Barmes has power and some speed, but doesn’t get on base often due to both his average and OBP. David Eckstein plays in Petco Park and doesn’t have much in the way of hitting production, though there are far worse options. Ellis plays in a pitcher’s park in a weak offense, and his most significant contribution is solo homers. Fontenot may actually be a three-star caliber player, but it’s tough to tell what his true talent level is after a BABIP-fueled 2008 and a much more worrisome follow-up campaign in 2009.
Getz’s projection seems optimistic to me. As a 75th percentile, I think I would be fine with it, but given his performance in the major leagues thus far, it seems like too much. Otherwise, he’s a potential three-star guy. Jerry Hairston may not play a lot of second base, but he could very well play four or five times a week while spelling various Padres starters, and he’s second base eligible. He has some power and some speed for the position, and isn’t a bad option for a middle infield or backup spot in deep leagues. Iwamura won’t hurt you if you pick him up late or cheap, but he’s just not that special. Little bit of pop, little bit of speed, and should get on base often enough to score some runs.

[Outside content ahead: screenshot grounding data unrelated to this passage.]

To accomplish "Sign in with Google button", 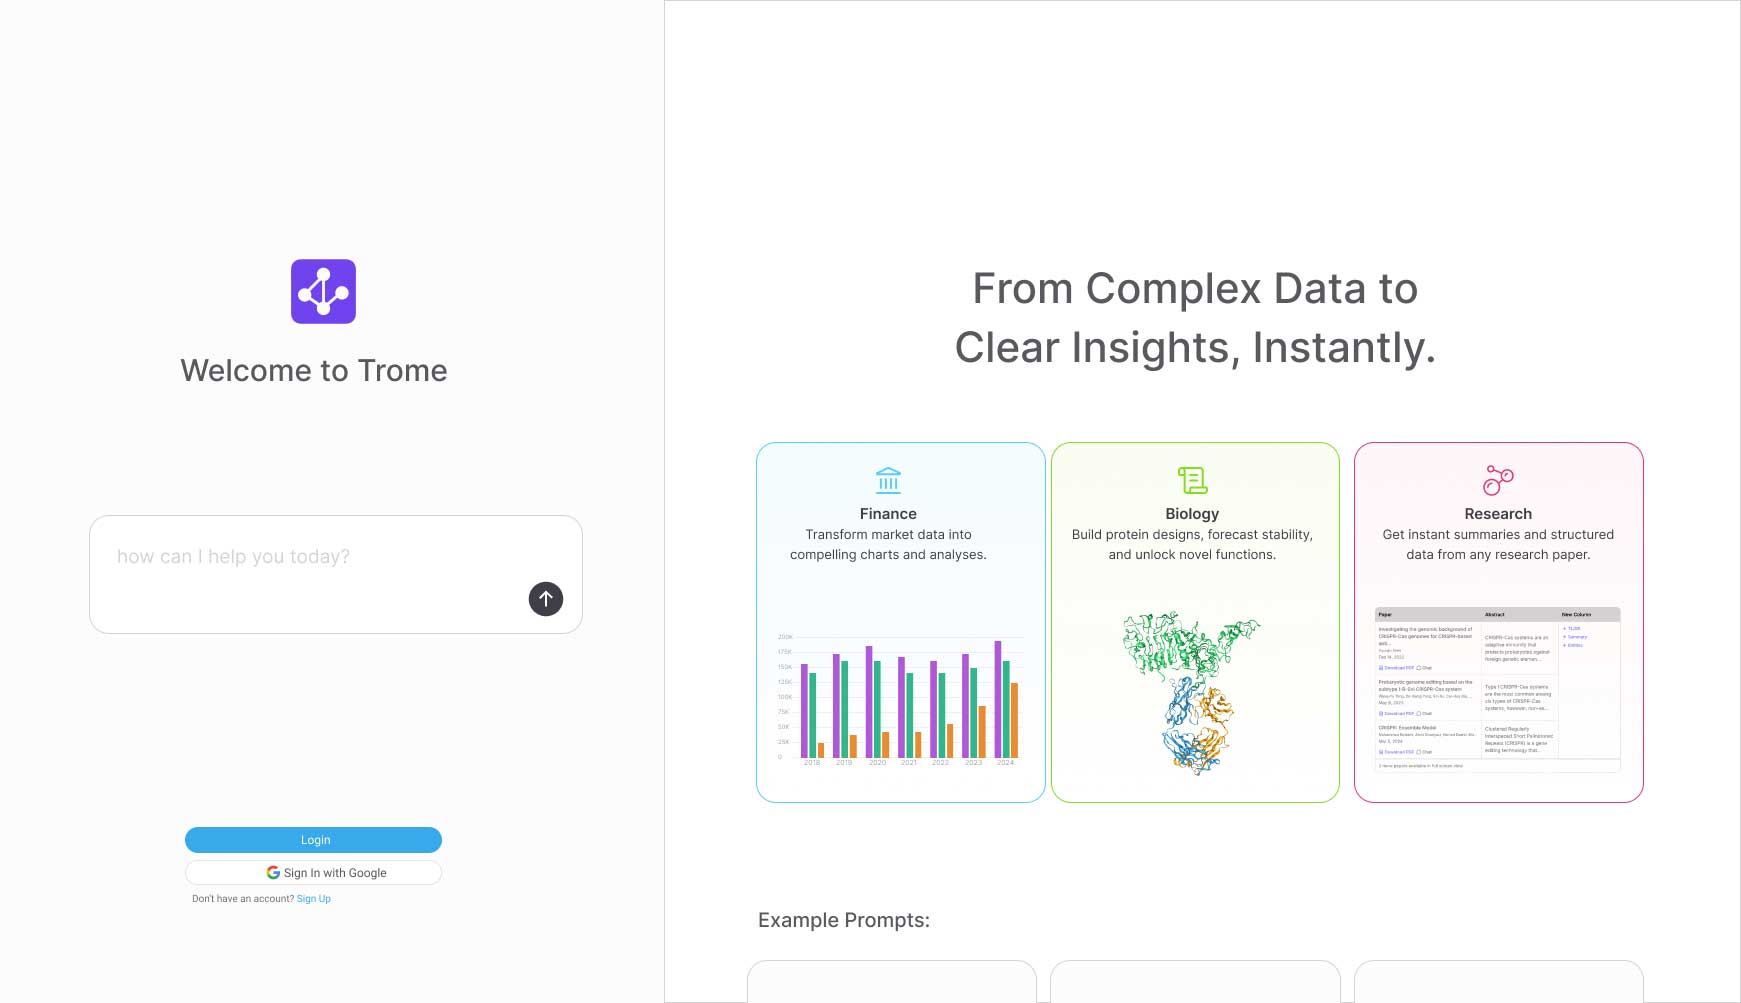I will pyautogui.click(x=313, y=873).
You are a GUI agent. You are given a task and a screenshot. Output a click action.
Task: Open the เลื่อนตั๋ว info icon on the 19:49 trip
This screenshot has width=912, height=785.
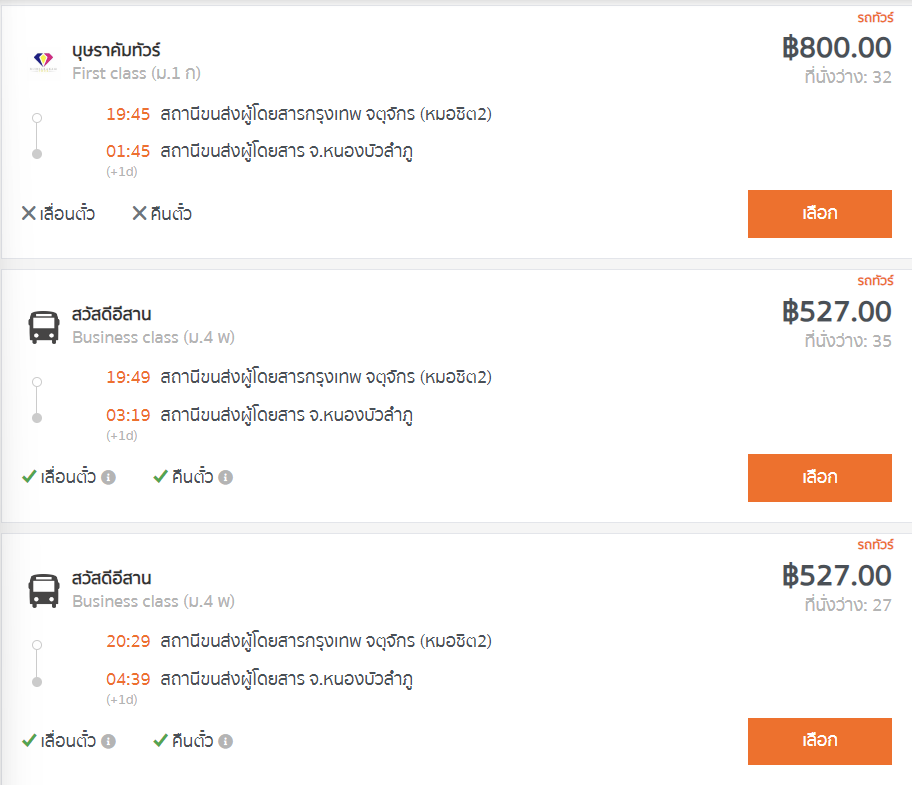108,477
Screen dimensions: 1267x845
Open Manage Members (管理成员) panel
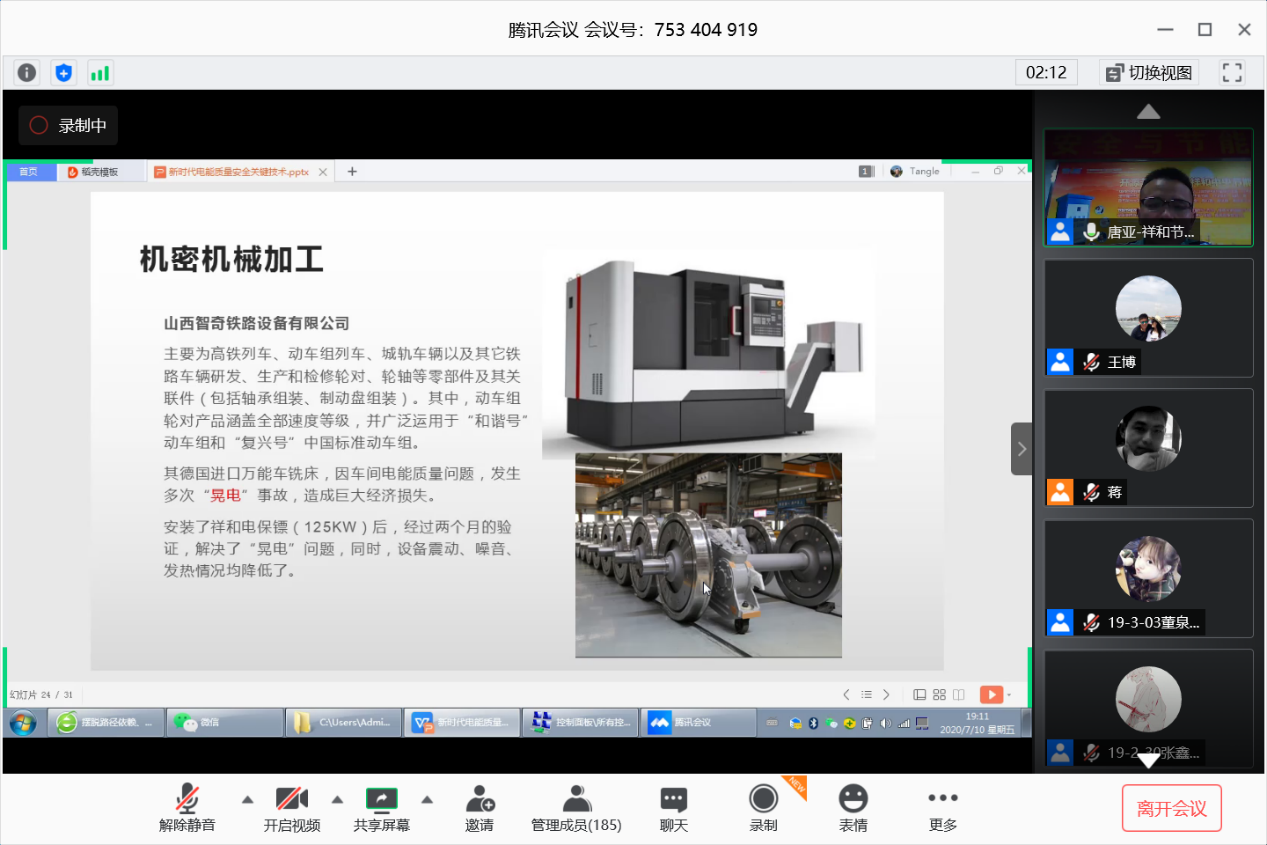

McGehee would be ranked higher if I believed his forecast, but 90 RBI with a .425 slugging percentage seems unlikely, especially when Matt Gamel is nipping at his heels at third base with the Brewers. Sanchez isn’t particularly interesting unless he’s hitting .320, and I don’t like to bank on that sort of thing when he doesn’t bring much else to the table. While I’m a little worried the playing time might not be there, Sizemore’s projection seems reasonable enough-he could be worth a look late, as the power and speed he does have could be helpful. Valbuena wasn’t that impressive in 2009, though a .166 ISO from a middle infielder in his age-24 season isn”t too shabby. PECOTA thinks he’ll be able to keep it up, but with the benefit of his stolen base rate from the minor leagues.
One Star Player PA AVG/OBP/SLG R HR RBI SB Jeff Baker 338 .254/.327/.407 42 9 32 3 Ronnie Belliard 334 .276/.333/.432 34 9 37 2 Emilio Bonifacio 431 .267/.326/.353 62 3 3 18 Alberto Callaspo 259 .296/.358/.423 28 4 24 1 Blake DeWitt 375 .263/.324/.412 40 8 37 2 Willie Harris 368 .260/.358/.404 46 7 31 10 Omar Infante 377 .294/.352/.406 44 5 42 3 Maicer Izturis 314 .286/.355/.427 49 8 45 10 Adam Kennedy 469 .264/.328/.372 46 7 42 8 Jeff Keppinger 339 .301/.364/.430 59 9 51 2
Most of these players lack playing time or a set position, but some are just plain boring picks. Keppinger, Izturis, Infante and DeWitt would all be more interesting with starting roles, at least for fantasy purposes, and Harris may be in the same boat. Callaspo has a better projection than Getz, the player expected to take the second base job with the Royals. However, if Callapso ends up with the job or winds up playing regularly at another position then he’s a much better pick than a one-star guy. Bonifacio’s one use is stolen bases. Belliard is more intriguing if he has most of the playing time at second-bump him up to two stars if you’re more optimistic than the depth charts. Baker’s power is intriguing if he was playing daily, but that’s no guarantee. Finally, Kennedy is here solely because he has a starting job and should rack up plate appearances. Whether or not anything good will come from that is something I would rather let another owner find out.